The Lover Archetype: Portrait of Duomo District Kiko Milano

Essence

The one who chooses Duomo District by Kiko Milano is drawn to the sensual, the luxurious, and the intoxicating. This fragrance-warm, woody, and subtly sweet-speaks to a soul who worships at the altar of beauty, pleasure, and emotional depth. The Lover archetype dominates their psyche, for they are ruled by desire-not merely in the carnal sense, but in the pursuit of all that stirs the heart and ignites the senses. Life, for them, is an art form, and they are its devoted curator.

Yet, like all archetypes, the Lover has a shadow. Where there is passion, there can be obsession; where there is devotion, there can be dependency. Their pursuit of beauty can become a hunger that is never sated, their idealism a veil over reality.

Style & Aesthetic

Their tastes are refined but never sterile-they prefer the richness of experience over rigid perfection. In fashion, they gravitate toward textures that beg to be touched: cashmere, silk, well-worn leather. Their home is a sanctuary of curated chaos-books with dog-eared pages, candles burned down to their last inch, a record collection that spans from Debussy to Depeche Mode. They are not afraid of decadence, but they despise pretension.

Philosophically, they believe in the transformative power of pleasure. A perfectly brewed cup of coffee, the golden hour light spilling across a lover’s skin, the way a certain chord progression can make the chest ache-these are not frivolities but essential truths.

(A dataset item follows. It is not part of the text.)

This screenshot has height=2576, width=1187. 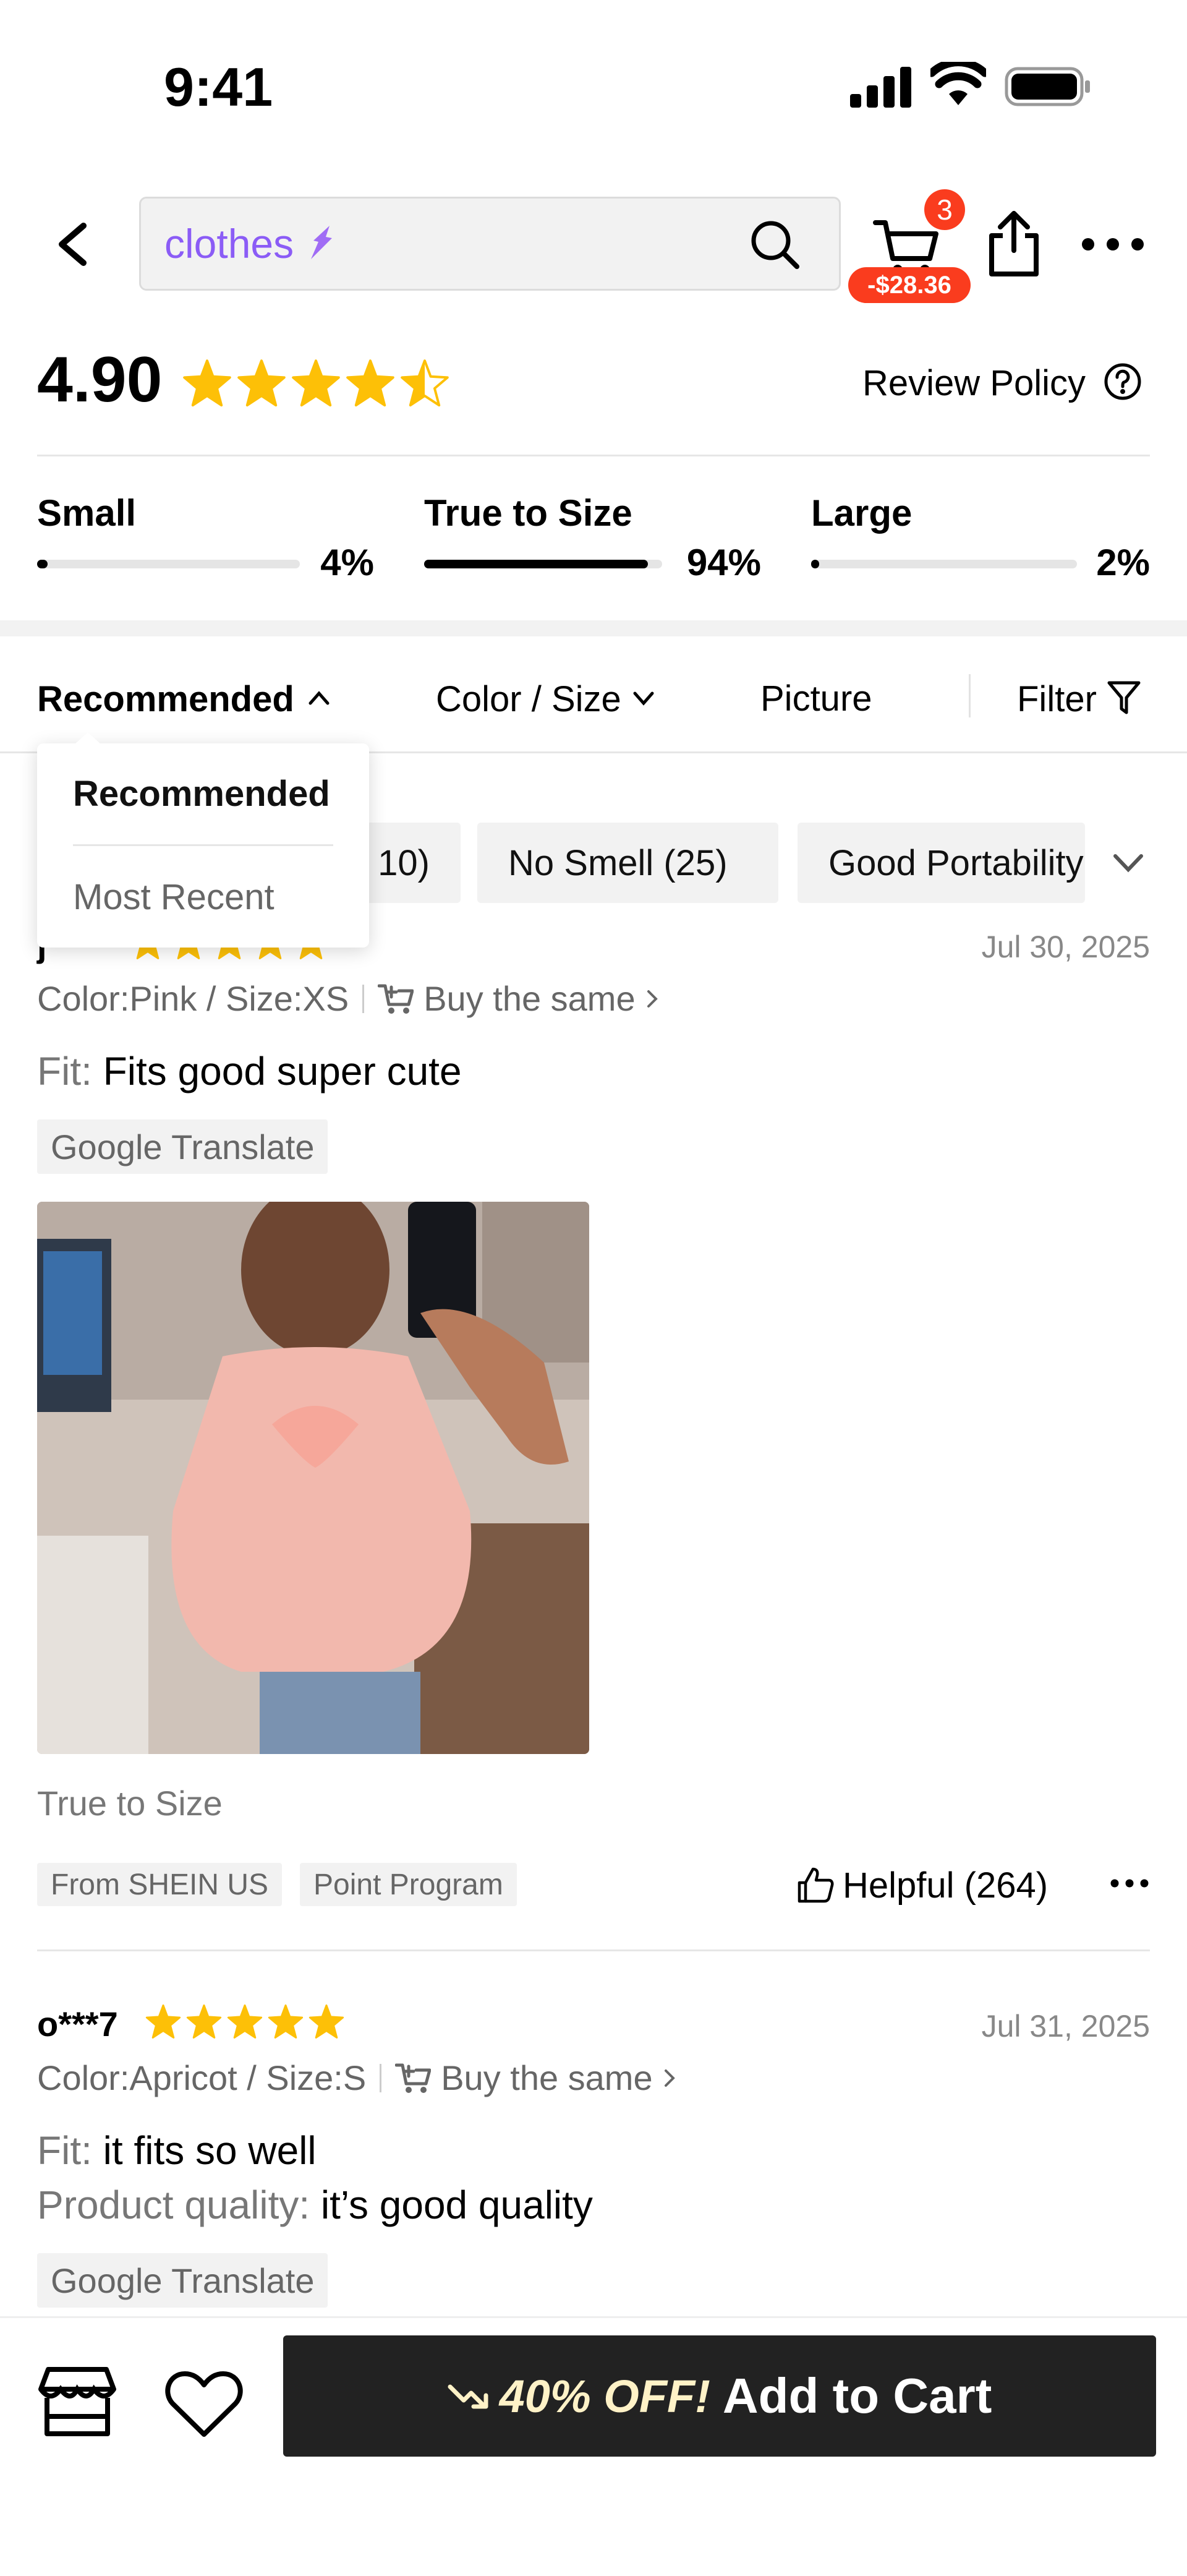 I want to click on dropdown-caret, so click(x=88, y=739).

They reject the puritanical notion that suffering is noble; instead, they argue that beauty is its own justification.

Relationships

To love them is to be immersed in their world. They are generous lovers, attentive friends, and fierce protectors of those they cherish. Their relationships are intense, for they do not believe in half-measures-when they love, they love with abandon. They remember birthdays, the way you take your tea, the exact shade of your favorite lipstick.

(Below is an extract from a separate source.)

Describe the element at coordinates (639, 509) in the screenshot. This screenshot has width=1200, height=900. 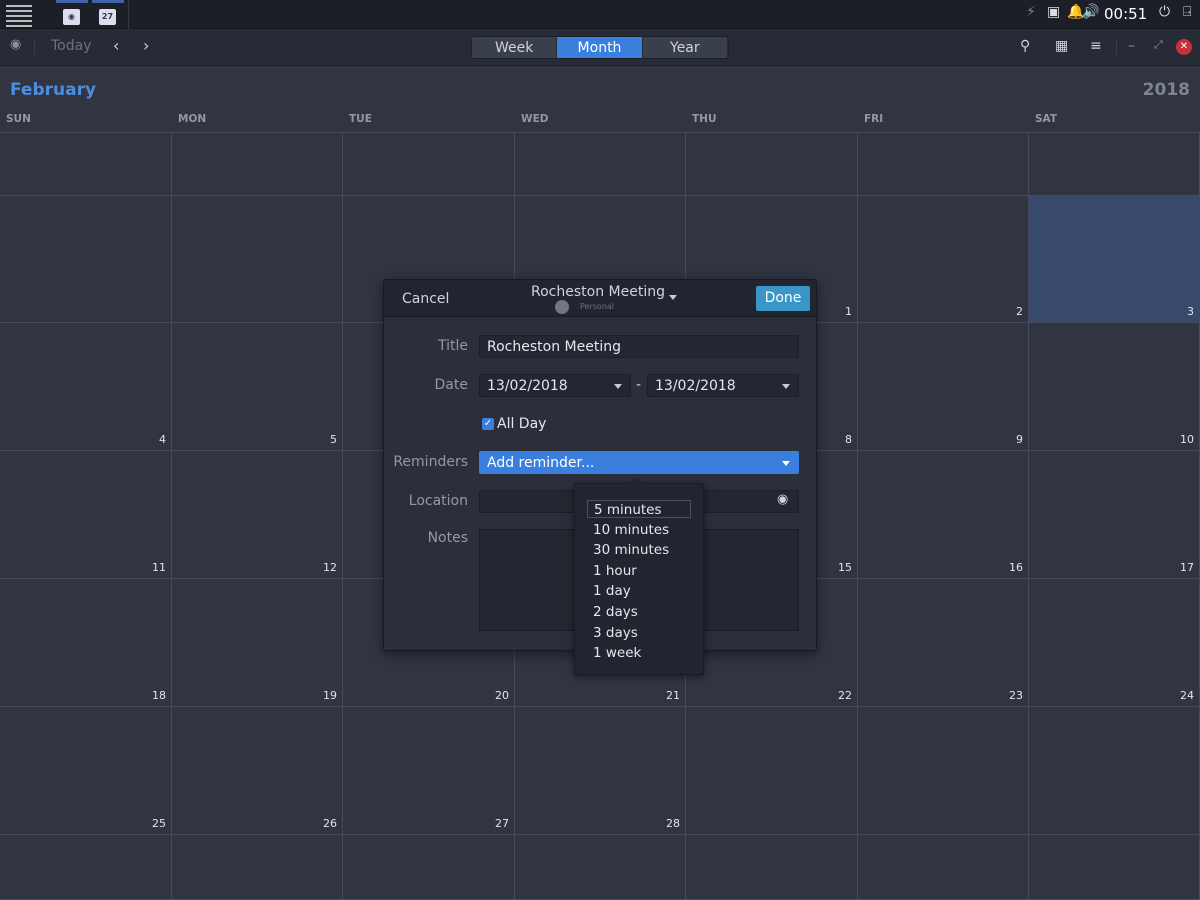
I see `reminder-option: 5 minutes` at that location.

But their devotion has a price. They expect the same fervor in return, and when they do not receive it, they can become possessive or melodramatic. Their fear of abandonment is veiled beneath layers of charm, but it is there, lurking. They may mistake infatuation for love, or confuse intensity with depth.

Shadow

The Lover’s greatest weakness is their refusal to accept impermanence. They cling to fading beauty, to relationships that have run their course, to moments that cannot be relived. When disillusioned, they may spiral into hedonism-using pleasure as an anesthetic rather than a celebration. Their pursuit of the sublime can become escapism, their idealism a refusal to engage with life’s harsher truths.

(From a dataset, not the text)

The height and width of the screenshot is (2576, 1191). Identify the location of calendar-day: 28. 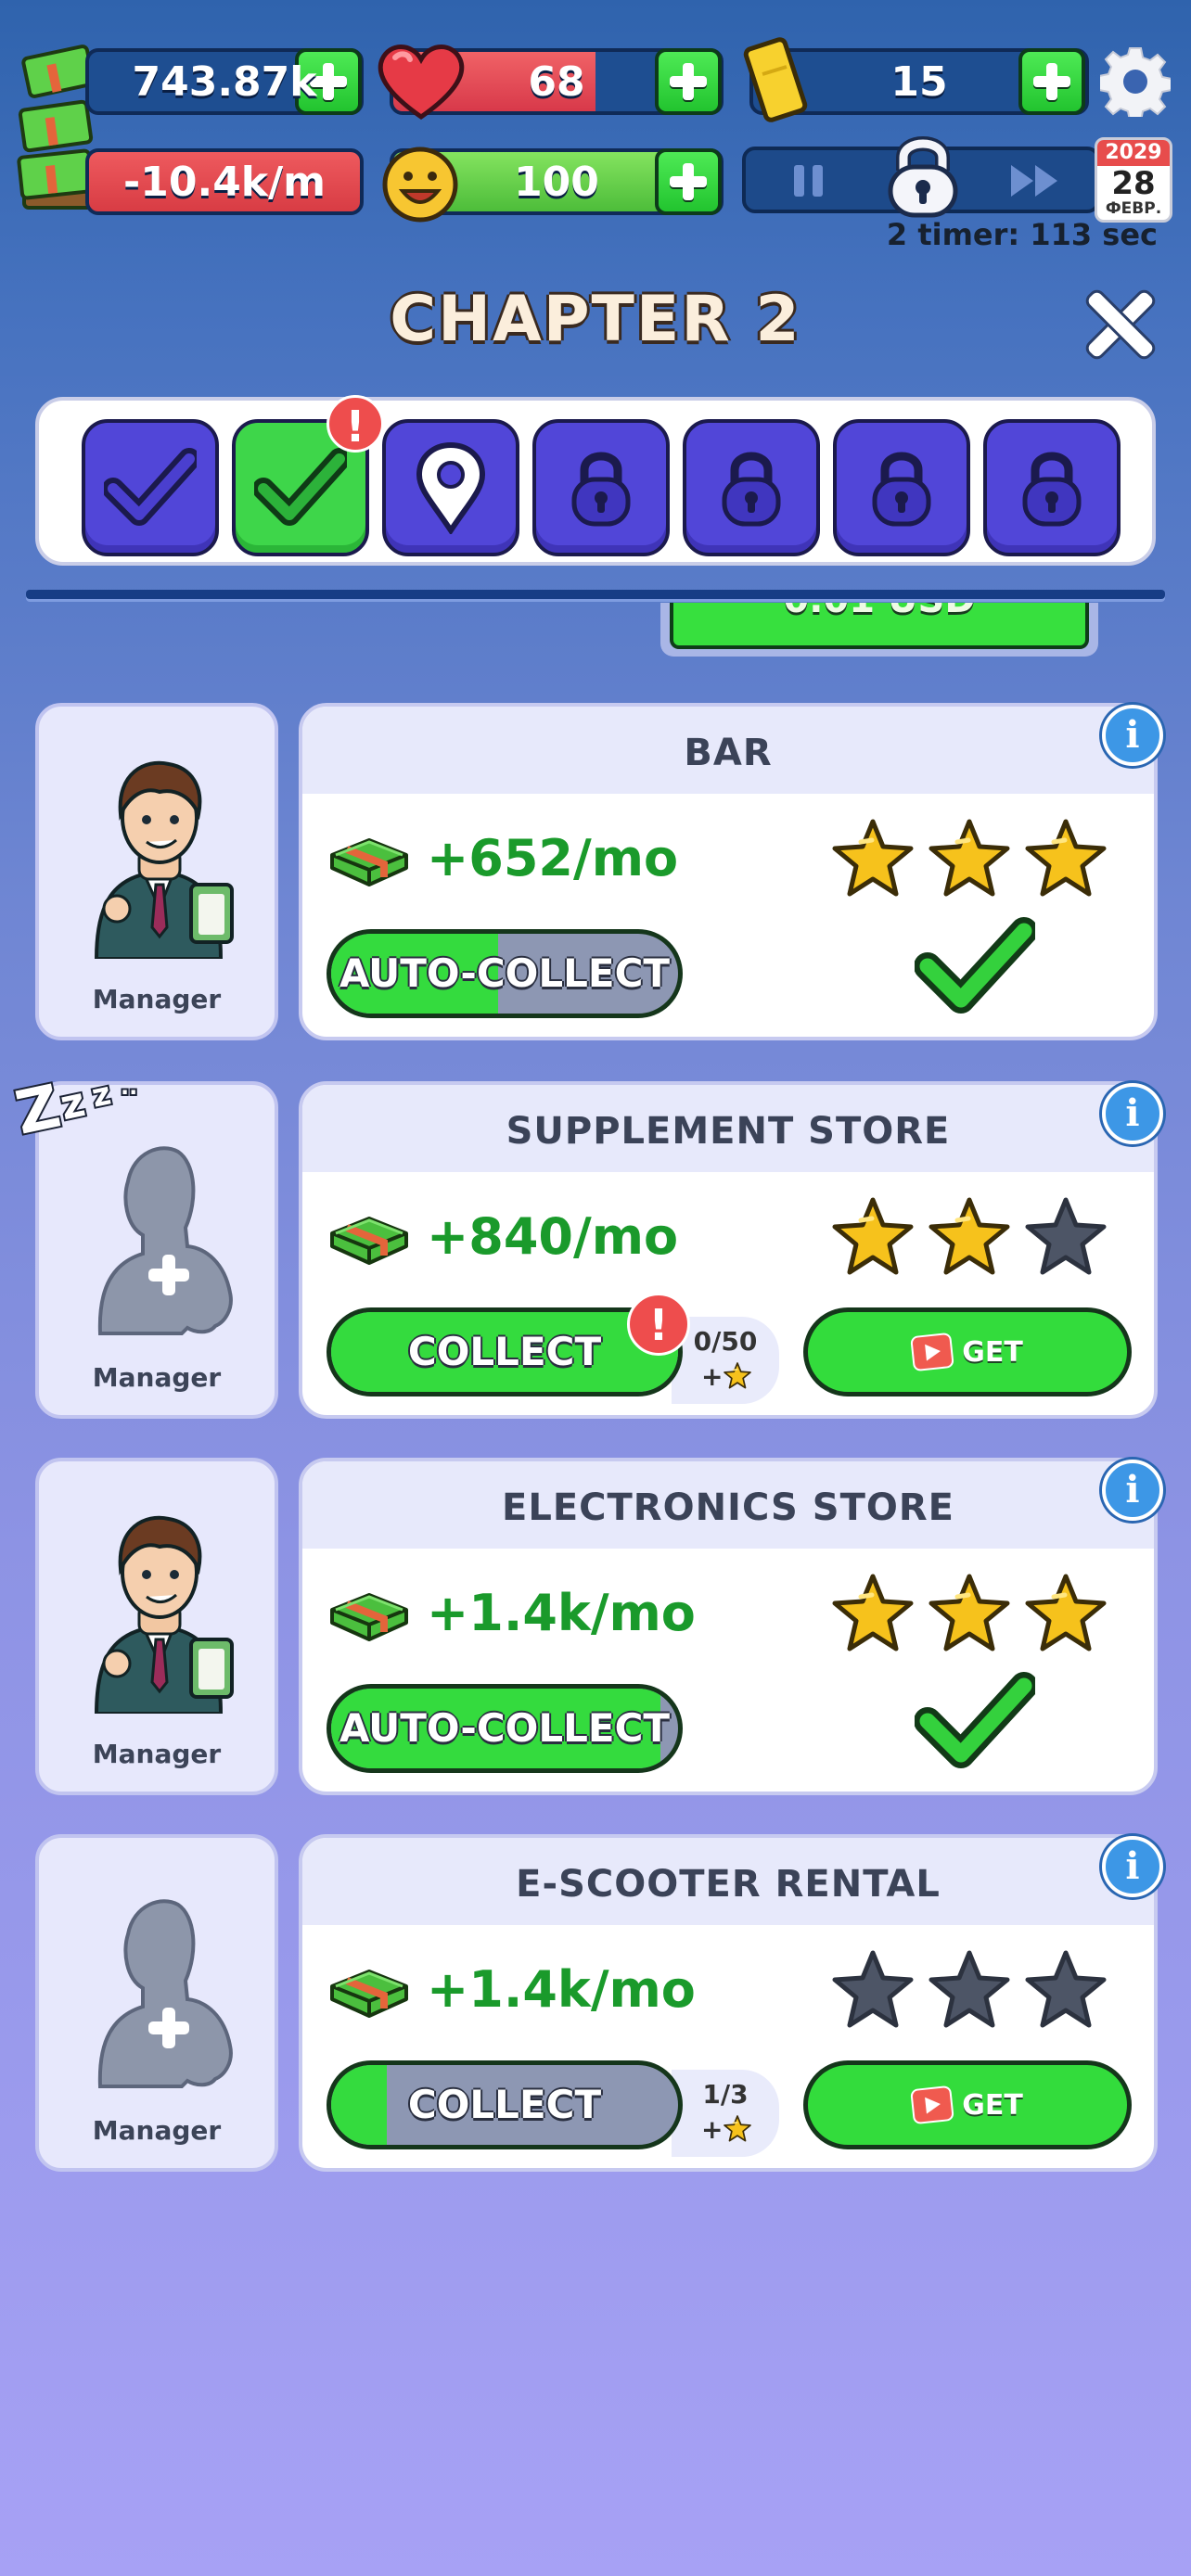
(1134, 184).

Yet even in their excesses, there is something noble. They would rather burn out than fade away, would rather love recklessly than not at all. Their flaws are the price of their virtues, the necessary counterweight to their radiant intensity.

Conclusion

They are not naive-they know the world is flawed. But they choose, every day, to seek out the sublime within the chaos. Their life is a testament to the belief that pleasure is not indulgence but a form of wisdom, that to love deeply is to live fully.

And when they wear Duomo District, it is not just a scent-it is a declaration. A promise to themselves, and to the world, that they will never stop chasing the golden moments that make existence worth enduring.